### Work to be completed
Below is a listing; retype exactly the lines between the one containing "This screenshot has height=213, width=485." and the one containing "Instruction: Switch to the 信息 tab", inclusive, minus the pictures.

### Dataset entries
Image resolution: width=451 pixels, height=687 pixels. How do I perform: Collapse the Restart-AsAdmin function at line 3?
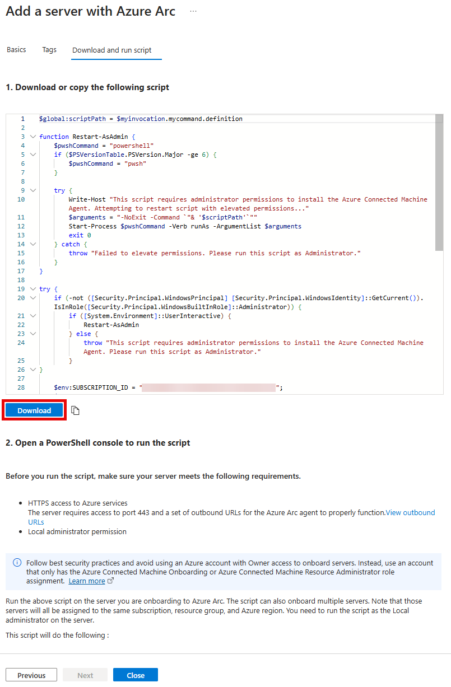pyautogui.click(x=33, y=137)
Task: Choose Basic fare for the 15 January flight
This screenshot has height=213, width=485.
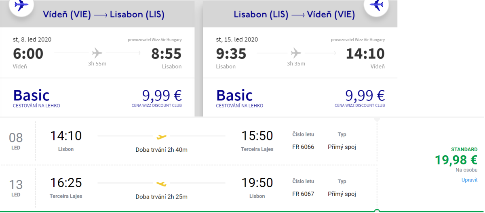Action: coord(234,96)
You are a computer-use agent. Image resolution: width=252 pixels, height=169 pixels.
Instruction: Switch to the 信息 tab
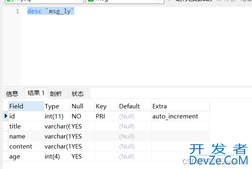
---
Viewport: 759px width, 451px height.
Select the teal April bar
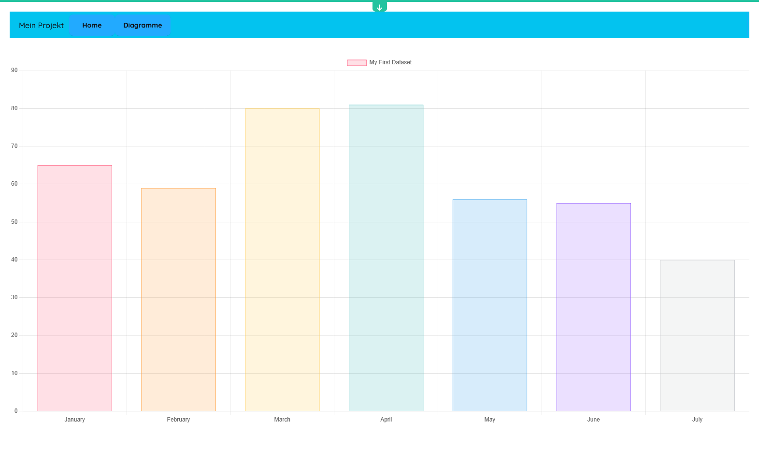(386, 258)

### Task output
This screenshot has height=213, width=485.
Action: coord(234,96)
You are a computer-use agent. Image resolution: width=252 pixels, height=169 pixels.
Instruction: Switch to the 信息 tab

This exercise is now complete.